Movie Review: 'Looper'

Movie Review: ‘Looper’

If you’re a fan of sci-fi stories set in a dystopian, Dickensian future of rampant immorality and violence, or have simply been wondering why M. Night Shamalayan doesn’t meld Twelve Monkeys with Rambo and bring back Bruce Willis to help him do it, you’re in luck. Looper stars an intense Joseph Gordon-Levitt, nearly unrecognizable in prosthetics, contacts and distractingly heavy makeup that renders his face nearly 2D, as young Joe, a 25-year-old looper in the year 2042, and Willis himself as Joe 30 years into the future, in the year 2072.

If it weren’t futile, I’d try to give a summary of Looper‘s extremely intricate, convoluted and possibly hole-ridden plot. Suffice it to say that it involves fate, paid killers, Chinese mafia, secret bunkers, telekinesis, good-hearted prostitutes and the toddler tantrums to end all toddler tantrums. And that after the screening I attended, critics stood around in heated discussion for quite a while, trying to work it all out.
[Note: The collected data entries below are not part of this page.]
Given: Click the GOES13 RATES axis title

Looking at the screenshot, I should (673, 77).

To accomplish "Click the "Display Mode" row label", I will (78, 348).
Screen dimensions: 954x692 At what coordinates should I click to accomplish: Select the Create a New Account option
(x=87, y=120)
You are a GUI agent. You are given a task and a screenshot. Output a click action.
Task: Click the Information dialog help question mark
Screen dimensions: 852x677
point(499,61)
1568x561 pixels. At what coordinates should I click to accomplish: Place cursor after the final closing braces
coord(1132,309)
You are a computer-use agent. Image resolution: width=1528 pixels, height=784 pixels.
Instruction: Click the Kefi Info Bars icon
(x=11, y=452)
Writer/director Rian Johnson has packed an awful lot of story into Looper‘s near 2 hours, so much so that I was convinced the movie was into its third act in only its first half hour. This movie takes so many twists and turns that the fact that the ending not only manages to braid most of it together but resonate emotionally, is an incredible achievement.
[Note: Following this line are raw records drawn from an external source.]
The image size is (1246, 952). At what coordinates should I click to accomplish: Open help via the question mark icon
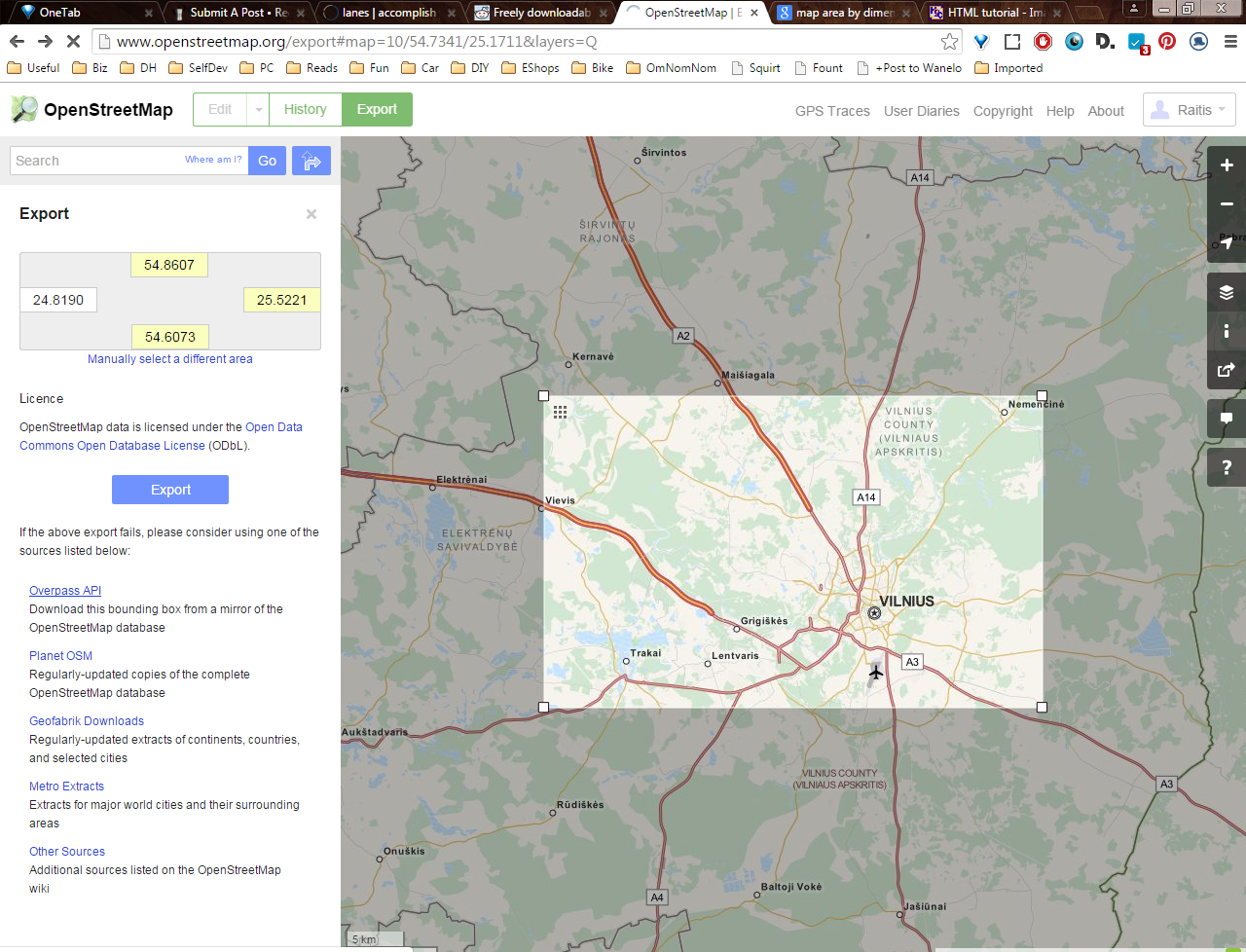pyautogui.click(x=1226, y=466)
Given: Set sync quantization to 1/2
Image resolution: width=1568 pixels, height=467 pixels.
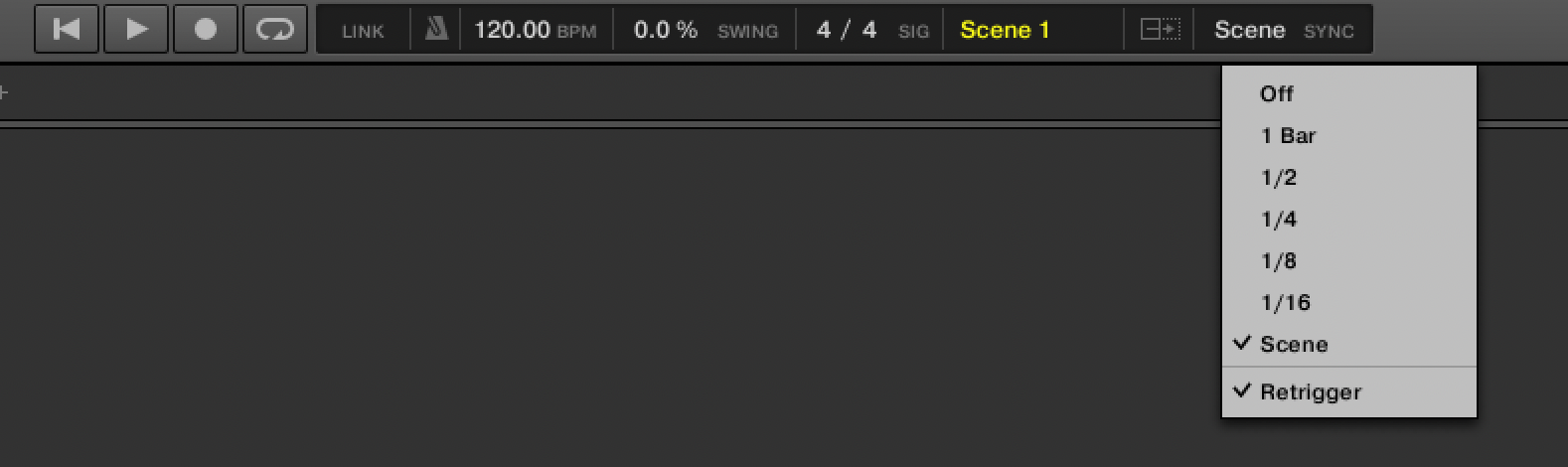Looking at the screenshot, I should click(1279, 178).
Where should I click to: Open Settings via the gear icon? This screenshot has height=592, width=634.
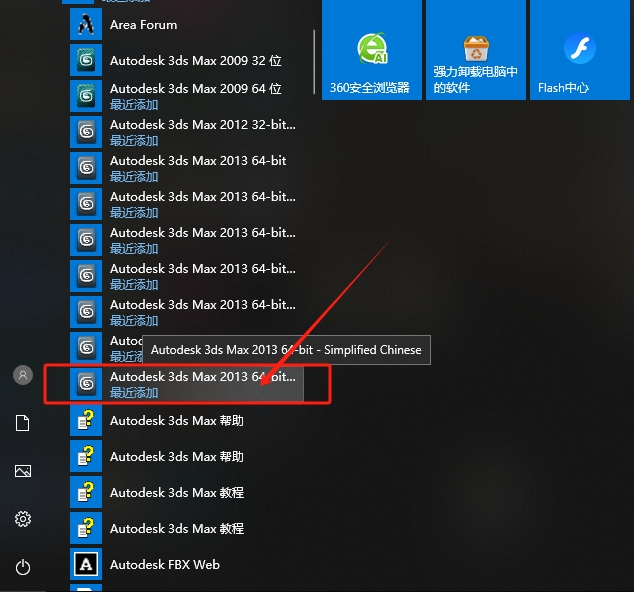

Jeff Bridges turns in a jovially terrifying performance as bad mafia leader-of-the-far-future Abe. Emily Blunt doesn’t know how to be anything but galvanizing, even in the improbable role of a country-talking, shotgun-blasting mother farming by her lonesome in the middle of nowhere. As for Bruce Willis, he never has to win us to his side.
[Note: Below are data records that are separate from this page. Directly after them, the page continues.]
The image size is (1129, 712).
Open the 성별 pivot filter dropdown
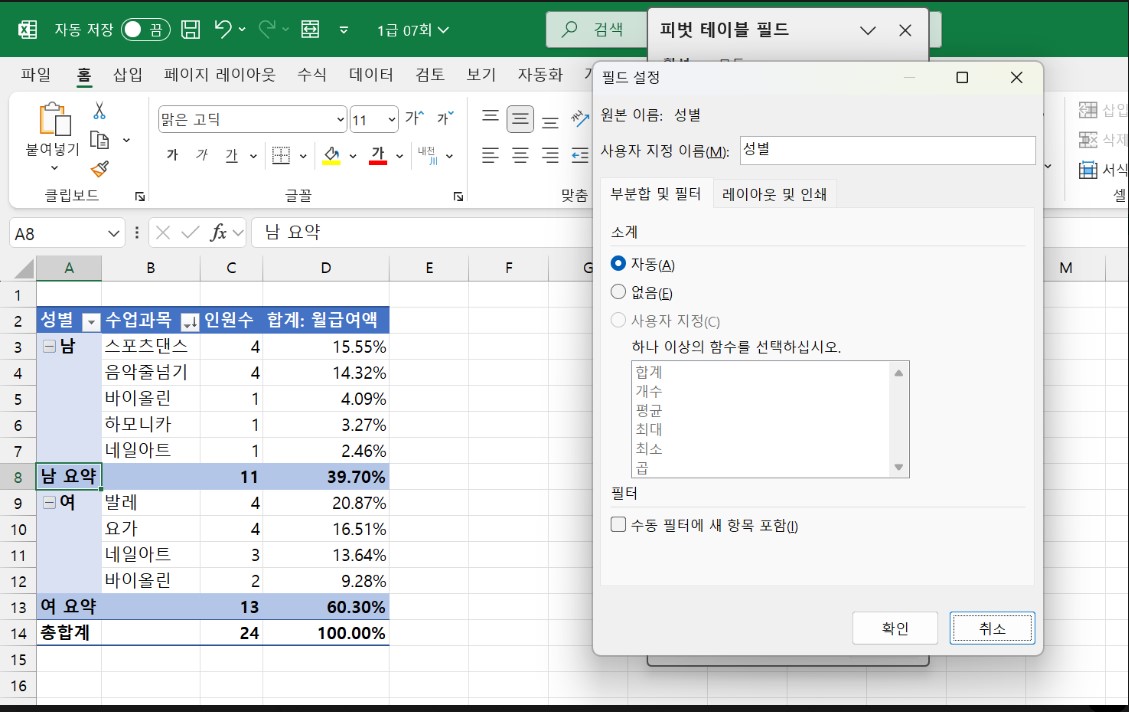[91, 321]
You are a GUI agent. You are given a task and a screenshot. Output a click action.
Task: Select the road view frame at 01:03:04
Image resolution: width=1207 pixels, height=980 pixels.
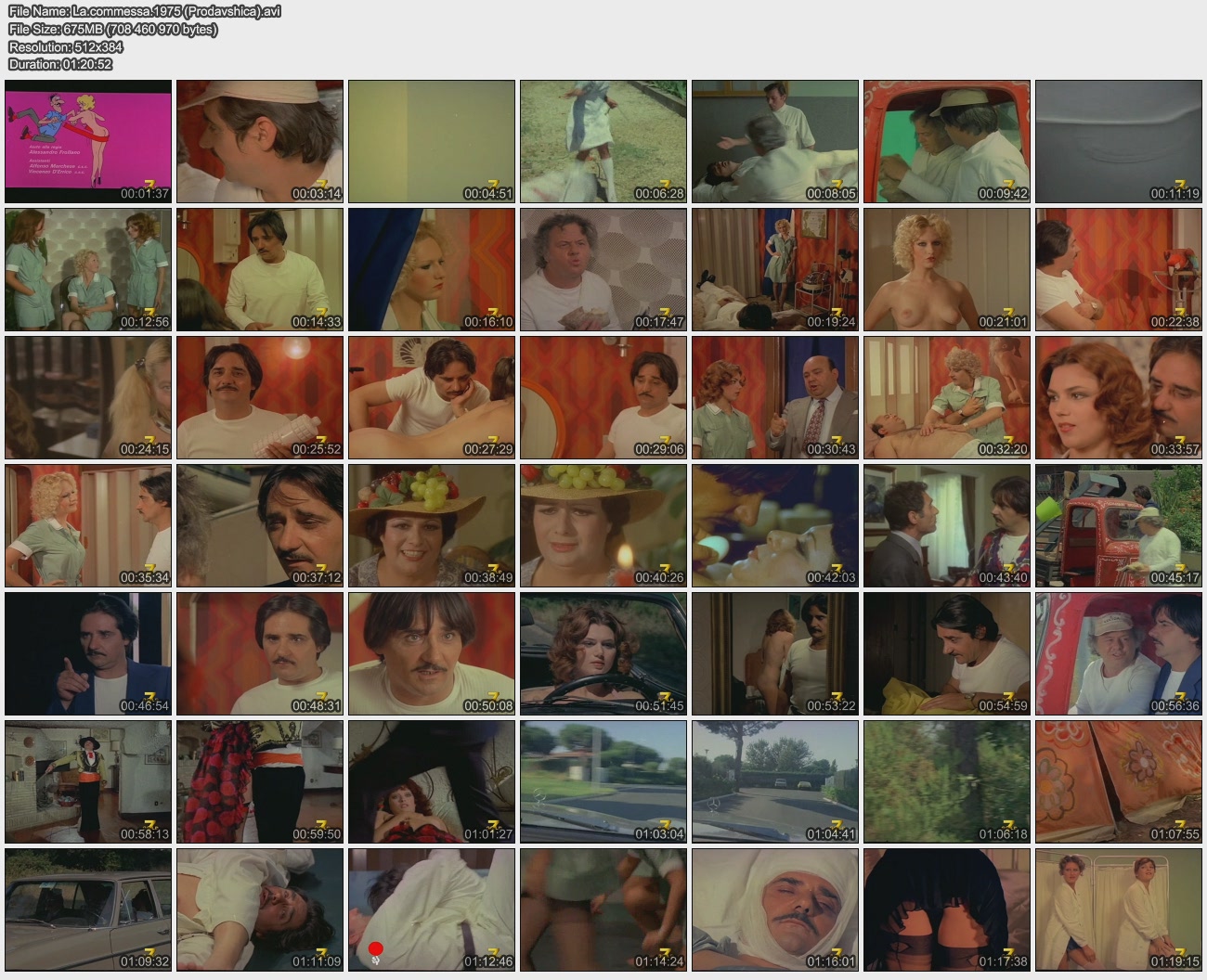coord(604,781)
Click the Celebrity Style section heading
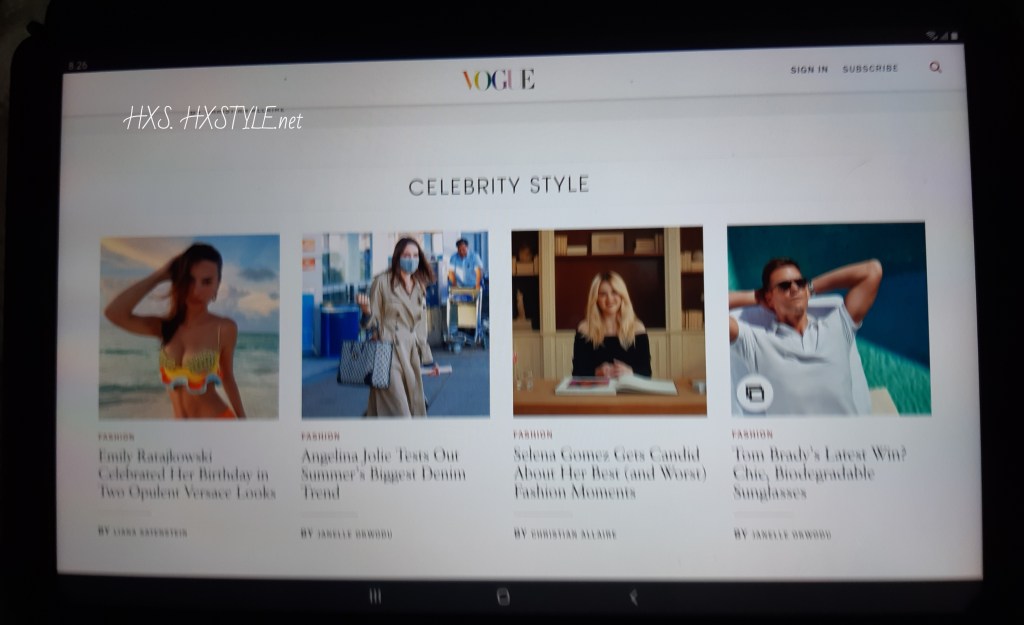 (498, 186)
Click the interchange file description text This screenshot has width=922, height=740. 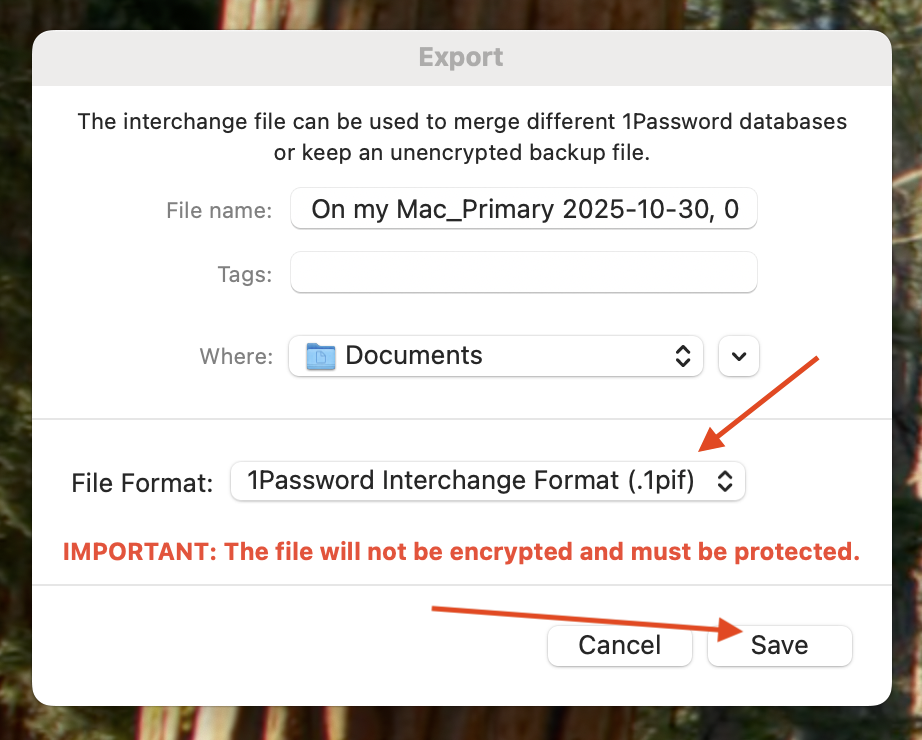[461, 135]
We’re there without being asked. And everything seems to speed up when he’s onscreen. Which is a good thing. Because the first third of this film can feel a bit thick and turgid. That’s about when I looked at the time and was shocked to find only half an hour had passed. And then Willis appears, just in time.

Piper Perabo’s devoted mother/sweet prostitute role is as commonplace an affectation as the steam punk time travel bathosphere, and the old-timey Wild West analog pocket watches, but these are tiny quibbles. Looper is a  sweeping, fast-paced and very impressive action thriller that will delight fans of prime directive conundrums and quantum physics dilemmas. For the rest of us, the movie’s great style and acting can still carry the day.